─── Records shown ───

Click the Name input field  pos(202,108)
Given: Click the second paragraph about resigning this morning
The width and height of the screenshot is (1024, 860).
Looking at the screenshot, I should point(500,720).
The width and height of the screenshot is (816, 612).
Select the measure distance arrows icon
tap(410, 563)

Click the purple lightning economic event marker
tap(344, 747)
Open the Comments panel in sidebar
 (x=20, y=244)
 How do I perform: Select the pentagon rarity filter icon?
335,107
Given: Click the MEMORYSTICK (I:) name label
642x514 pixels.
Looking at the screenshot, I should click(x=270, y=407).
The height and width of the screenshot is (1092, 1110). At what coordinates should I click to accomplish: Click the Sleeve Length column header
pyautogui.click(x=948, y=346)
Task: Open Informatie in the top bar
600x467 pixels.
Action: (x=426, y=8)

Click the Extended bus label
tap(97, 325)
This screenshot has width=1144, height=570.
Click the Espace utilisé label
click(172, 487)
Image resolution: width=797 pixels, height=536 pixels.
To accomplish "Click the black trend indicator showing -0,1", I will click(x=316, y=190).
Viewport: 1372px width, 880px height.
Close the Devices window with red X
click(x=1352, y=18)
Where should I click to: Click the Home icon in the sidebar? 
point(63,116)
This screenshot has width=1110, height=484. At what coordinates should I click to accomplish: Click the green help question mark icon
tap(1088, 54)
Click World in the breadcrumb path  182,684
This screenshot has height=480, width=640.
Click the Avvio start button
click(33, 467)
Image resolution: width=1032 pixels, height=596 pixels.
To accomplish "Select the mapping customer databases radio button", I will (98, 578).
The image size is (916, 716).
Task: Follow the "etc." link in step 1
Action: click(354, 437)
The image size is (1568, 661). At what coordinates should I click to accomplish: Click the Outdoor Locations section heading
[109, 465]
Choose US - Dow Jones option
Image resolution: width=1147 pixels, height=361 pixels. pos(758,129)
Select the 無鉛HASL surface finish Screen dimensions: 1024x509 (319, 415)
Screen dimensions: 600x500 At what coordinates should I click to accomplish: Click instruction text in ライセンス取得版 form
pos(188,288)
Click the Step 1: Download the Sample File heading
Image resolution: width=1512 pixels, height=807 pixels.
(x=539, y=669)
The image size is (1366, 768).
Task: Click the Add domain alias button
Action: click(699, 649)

───

Lines of the data above that include the string "Given" must each be copied.

Given: Click the second paragraph about resigning this morning
Given: Click the MEMORYSTICK (I:) name label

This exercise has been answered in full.